Problem: In the entries that follow, the lines from the one with "The image size is (1204, 885)." through the one with "Task: Select the Journal tree item" are the ones to write out, exactly and with both ends included. Nothing else should appear.

Material for the task:
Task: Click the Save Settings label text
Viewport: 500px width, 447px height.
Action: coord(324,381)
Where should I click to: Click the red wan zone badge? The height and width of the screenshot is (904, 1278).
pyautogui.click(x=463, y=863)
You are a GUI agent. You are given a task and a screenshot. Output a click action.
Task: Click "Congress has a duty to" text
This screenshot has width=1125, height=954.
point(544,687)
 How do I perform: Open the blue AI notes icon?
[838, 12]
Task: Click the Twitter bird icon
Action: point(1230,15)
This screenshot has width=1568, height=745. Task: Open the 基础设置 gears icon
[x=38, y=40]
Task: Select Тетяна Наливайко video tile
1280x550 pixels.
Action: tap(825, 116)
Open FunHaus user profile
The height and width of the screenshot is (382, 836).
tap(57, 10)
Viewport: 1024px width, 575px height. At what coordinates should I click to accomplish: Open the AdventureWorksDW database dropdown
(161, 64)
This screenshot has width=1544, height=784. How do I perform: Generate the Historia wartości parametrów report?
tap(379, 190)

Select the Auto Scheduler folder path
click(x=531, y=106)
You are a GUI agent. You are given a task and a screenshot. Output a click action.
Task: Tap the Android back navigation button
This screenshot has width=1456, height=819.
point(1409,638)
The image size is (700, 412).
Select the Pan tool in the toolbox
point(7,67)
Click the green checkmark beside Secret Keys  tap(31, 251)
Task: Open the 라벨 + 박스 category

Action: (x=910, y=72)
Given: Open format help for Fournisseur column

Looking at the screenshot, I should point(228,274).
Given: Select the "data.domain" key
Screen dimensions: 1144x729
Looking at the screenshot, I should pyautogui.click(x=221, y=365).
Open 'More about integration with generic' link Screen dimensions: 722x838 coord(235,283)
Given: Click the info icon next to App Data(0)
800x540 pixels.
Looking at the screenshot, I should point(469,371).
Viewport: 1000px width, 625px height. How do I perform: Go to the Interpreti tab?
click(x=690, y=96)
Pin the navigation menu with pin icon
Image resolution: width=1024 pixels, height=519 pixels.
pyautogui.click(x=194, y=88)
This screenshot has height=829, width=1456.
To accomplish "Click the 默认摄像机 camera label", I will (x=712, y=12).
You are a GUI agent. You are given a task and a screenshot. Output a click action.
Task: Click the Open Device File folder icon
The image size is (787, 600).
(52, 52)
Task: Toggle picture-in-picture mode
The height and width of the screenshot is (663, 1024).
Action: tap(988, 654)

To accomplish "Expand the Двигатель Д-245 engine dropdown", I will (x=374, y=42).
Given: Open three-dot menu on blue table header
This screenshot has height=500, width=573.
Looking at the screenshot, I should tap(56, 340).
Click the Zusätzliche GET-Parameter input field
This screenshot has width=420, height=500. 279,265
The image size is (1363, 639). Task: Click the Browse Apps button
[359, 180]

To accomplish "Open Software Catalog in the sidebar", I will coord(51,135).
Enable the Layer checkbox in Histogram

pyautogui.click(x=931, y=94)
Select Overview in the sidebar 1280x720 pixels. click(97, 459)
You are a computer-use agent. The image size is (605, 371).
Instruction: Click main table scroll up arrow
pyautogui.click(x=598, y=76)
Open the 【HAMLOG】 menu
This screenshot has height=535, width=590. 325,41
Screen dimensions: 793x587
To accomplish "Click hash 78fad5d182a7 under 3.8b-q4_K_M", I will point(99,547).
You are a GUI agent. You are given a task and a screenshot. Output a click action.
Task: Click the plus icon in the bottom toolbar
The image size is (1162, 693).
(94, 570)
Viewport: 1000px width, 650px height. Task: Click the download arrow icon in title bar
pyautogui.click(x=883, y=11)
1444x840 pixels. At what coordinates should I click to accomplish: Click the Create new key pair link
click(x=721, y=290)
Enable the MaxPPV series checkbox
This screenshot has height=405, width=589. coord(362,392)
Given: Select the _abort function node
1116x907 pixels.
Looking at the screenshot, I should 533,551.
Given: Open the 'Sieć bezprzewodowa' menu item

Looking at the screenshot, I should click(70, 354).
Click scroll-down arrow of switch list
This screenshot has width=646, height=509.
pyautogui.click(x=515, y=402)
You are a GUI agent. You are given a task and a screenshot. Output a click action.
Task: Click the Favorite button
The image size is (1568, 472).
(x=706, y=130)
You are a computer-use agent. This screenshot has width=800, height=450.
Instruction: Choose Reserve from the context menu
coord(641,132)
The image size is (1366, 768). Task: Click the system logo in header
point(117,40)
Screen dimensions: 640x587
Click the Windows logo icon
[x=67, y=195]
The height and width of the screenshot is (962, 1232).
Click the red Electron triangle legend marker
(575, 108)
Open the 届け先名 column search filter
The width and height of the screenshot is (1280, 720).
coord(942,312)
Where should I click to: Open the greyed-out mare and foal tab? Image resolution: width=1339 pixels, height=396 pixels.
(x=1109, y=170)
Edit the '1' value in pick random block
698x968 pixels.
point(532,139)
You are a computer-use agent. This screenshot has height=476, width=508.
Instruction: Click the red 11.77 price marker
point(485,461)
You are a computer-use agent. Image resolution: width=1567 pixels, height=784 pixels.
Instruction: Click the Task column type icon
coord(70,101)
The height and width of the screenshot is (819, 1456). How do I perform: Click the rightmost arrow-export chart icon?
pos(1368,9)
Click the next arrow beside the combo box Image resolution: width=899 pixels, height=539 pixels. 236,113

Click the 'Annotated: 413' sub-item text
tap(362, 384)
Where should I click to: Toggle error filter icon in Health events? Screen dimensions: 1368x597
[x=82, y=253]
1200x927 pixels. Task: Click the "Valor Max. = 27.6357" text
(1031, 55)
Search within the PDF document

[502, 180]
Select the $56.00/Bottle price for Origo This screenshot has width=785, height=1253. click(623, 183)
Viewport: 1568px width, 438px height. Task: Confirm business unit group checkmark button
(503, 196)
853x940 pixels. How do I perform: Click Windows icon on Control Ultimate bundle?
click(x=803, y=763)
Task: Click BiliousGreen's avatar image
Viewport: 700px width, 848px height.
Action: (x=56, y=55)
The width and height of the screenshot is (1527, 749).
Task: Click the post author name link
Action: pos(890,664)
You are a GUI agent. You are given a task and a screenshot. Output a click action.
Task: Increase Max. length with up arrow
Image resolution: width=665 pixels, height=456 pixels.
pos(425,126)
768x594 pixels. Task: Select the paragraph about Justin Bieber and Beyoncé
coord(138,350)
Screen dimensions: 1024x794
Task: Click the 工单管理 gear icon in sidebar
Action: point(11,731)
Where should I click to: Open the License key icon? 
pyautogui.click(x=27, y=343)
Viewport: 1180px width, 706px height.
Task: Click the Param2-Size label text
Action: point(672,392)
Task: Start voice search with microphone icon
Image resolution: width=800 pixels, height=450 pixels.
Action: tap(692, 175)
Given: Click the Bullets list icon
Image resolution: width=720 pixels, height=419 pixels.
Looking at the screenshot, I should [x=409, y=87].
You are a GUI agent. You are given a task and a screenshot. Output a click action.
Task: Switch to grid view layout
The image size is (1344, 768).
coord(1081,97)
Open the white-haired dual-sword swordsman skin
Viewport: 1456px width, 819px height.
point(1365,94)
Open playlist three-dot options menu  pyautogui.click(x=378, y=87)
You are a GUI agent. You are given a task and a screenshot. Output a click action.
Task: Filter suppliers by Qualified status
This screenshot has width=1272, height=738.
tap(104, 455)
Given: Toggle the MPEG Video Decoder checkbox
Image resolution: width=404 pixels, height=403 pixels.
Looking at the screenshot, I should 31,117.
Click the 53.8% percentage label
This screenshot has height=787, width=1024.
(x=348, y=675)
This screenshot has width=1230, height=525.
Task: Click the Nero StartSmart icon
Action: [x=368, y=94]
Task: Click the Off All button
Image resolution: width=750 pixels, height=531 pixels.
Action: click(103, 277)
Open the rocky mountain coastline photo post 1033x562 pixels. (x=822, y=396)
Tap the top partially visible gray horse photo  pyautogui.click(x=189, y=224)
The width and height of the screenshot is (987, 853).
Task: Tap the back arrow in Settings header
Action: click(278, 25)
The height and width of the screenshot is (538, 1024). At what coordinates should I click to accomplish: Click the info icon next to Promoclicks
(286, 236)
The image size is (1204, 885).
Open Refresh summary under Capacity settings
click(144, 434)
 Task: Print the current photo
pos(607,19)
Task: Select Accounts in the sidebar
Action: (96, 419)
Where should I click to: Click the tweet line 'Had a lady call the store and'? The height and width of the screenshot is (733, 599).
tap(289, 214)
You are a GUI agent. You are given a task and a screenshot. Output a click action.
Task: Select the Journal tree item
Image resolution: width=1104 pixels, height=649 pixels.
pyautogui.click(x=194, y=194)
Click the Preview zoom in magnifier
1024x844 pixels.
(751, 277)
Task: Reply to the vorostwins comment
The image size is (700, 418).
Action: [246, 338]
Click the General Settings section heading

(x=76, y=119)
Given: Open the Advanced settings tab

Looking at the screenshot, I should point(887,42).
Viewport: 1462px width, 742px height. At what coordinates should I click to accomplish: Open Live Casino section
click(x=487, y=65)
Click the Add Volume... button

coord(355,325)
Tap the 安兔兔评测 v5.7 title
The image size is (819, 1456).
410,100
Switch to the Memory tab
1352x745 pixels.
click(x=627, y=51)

Task output:
The image size is (1204, 885).
Open Refresh summary under Capacity settings
click(144, 434)
 Task: Print the current photo
pos(607,19)
Task: Select Accounts in the sidebar
Action: (96, 419)
Where should I click to: Click the tweet line 'Had a lady call the store and'? The height and width of the screenshot is (733, 599).
tap(289, 214)
You are a GUI agent. You are given a task and a screenshot. Output a click action.
Task: Select the Journal tree item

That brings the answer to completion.